→ Problem requirements
Please output these lines unchanged, starting with the line that contains "Viewport: 1494px width, 812px" and going on through the end of the records.

(Stored items from a collection)
[start]
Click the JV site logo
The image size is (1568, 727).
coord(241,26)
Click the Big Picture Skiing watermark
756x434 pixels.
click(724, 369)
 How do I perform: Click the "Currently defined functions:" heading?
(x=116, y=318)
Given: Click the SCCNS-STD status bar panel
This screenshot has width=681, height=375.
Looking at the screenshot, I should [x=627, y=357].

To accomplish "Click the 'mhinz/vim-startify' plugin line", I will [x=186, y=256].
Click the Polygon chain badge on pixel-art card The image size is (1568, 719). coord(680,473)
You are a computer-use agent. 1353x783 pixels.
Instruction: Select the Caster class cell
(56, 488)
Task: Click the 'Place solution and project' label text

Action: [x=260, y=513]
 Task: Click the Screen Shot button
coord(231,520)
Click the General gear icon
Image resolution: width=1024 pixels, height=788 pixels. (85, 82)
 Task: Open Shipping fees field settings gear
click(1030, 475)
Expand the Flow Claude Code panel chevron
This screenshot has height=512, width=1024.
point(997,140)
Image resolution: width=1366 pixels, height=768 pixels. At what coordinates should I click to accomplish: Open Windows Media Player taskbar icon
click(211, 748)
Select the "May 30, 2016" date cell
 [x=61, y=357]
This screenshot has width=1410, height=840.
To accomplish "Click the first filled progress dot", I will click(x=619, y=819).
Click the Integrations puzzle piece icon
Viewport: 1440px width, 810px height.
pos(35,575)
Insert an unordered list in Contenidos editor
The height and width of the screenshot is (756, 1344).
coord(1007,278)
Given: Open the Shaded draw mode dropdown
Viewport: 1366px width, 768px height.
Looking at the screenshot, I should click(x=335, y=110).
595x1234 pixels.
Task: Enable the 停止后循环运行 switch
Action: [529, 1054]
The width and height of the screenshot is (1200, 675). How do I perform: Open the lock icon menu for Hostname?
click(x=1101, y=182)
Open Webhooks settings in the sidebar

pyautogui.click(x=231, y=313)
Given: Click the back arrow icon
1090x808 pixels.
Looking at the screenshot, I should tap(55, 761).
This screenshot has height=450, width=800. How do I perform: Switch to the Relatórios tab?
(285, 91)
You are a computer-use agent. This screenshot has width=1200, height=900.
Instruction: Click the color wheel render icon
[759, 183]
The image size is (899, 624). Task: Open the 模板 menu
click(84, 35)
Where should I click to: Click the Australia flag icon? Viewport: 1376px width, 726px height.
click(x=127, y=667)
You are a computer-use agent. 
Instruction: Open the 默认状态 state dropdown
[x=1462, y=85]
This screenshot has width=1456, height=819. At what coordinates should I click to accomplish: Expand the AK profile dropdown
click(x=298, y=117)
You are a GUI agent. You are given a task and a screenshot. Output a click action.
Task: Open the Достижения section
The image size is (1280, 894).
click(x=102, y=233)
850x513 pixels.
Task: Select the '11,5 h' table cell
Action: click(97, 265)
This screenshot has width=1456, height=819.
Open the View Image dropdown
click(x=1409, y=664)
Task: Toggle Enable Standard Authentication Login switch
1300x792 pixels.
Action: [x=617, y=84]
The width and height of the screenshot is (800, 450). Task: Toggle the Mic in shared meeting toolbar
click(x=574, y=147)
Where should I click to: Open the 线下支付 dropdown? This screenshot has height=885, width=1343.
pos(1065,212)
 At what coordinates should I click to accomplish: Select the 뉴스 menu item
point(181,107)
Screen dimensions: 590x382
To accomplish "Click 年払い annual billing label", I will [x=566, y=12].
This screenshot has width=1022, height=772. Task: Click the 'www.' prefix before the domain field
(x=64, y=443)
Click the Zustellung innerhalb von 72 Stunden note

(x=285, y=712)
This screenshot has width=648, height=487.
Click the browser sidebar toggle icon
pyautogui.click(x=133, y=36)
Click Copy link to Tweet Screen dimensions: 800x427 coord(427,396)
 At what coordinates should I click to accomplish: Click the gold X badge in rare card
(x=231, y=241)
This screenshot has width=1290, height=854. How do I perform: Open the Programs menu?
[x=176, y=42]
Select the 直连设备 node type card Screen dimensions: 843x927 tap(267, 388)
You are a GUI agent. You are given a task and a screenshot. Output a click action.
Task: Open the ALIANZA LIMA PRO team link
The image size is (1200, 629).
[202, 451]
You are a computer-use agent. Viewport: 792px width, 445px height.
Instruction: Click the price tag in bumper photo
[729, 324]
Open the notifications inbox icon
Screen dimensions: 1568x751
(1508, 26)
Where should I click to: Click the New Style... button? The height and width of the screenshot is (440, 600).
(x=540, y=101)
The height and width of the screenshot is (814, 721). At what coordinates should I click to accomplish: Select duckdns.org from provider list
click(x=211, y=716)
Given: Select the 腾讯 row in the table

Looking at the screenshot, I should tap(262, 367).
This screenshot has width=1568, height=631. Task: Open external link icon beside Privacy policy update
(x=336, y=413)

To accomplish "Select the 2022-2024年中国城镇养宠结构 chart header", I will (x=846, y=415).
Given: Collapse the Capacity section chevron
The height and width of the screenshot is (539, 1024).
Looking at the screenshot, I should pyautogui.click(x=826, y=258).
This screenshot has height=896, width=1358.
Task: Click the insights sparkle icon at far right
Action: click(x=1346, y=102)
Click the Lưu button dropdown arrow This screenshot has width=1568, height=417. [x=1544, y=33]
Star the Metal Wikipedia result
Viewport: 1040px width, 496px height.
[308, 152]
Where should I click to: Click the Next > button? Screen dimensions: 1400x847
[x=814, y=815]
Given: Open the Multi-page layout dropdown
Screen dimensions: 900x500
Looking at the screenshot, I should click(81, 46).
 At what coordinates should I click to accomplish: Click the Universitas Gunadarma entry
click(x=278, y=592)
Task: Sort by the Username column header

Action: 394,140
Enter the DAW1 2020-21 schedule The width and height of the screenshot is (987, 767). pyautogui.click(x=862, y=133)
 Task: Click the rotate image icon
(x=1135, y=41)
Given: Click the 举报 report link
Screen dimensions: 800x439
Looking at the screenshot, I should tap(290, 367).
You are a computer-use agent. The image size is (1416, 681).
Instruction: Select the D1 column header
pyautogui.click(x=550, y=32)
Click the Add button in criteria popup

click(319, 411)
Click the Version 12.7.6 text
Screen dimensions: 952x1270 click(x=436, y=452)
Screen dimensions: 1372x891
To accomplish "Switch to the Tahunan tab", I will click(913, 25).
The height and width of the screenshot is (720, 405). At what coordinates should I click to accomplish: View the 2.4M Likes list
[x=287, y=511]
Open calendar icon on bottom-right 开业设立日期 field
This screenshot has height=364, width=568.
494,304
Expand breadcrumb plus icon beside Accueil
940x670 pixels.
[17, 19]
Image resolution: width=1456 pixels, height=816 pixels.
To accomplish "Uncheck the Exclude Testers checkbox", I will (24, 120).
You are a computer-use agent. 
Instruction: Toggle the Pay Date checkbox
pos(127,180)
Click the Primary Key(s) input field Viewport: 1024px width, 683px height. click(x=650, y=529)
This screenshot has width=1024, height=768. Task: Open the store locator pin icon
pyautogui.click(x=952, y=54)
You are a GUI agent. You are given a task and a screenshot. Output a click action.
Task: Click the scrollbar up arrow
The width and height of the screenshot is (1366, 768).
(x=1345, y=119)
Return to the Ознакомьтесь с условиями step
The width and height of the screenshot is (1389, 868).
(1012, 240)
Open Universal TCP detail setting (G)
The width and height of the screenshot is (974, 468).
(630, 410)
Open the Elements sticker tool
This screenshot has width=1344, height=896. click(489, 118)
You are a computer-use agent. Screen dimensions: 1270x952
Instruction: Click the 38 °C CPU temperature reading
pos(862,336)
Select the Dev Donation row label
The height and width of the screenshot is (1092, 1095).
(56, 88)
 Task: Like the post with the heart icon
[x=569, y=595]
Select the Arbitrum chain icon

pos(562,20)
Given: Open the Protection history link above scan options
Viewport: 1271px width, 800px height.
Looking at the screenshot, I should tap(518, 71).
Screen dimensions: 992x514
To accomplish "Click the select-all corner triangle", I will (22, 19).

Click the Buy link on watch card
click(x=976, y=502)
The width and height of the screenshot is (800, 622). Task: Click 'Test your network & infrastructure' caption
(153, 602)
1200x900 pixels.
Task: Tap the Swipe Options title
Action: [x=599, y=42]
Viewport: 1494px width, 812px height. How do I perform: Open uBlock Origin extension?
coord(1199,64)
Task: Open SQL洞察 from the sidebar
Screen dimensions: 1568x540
[end]
→ Answer
Viewport: 1494px width, 812px height. How do I perform: Open uBlock Origin extension?
coord(1199,64)
Task: Open SQL洞察 from the sidebar
Screen dimensions: 1568x540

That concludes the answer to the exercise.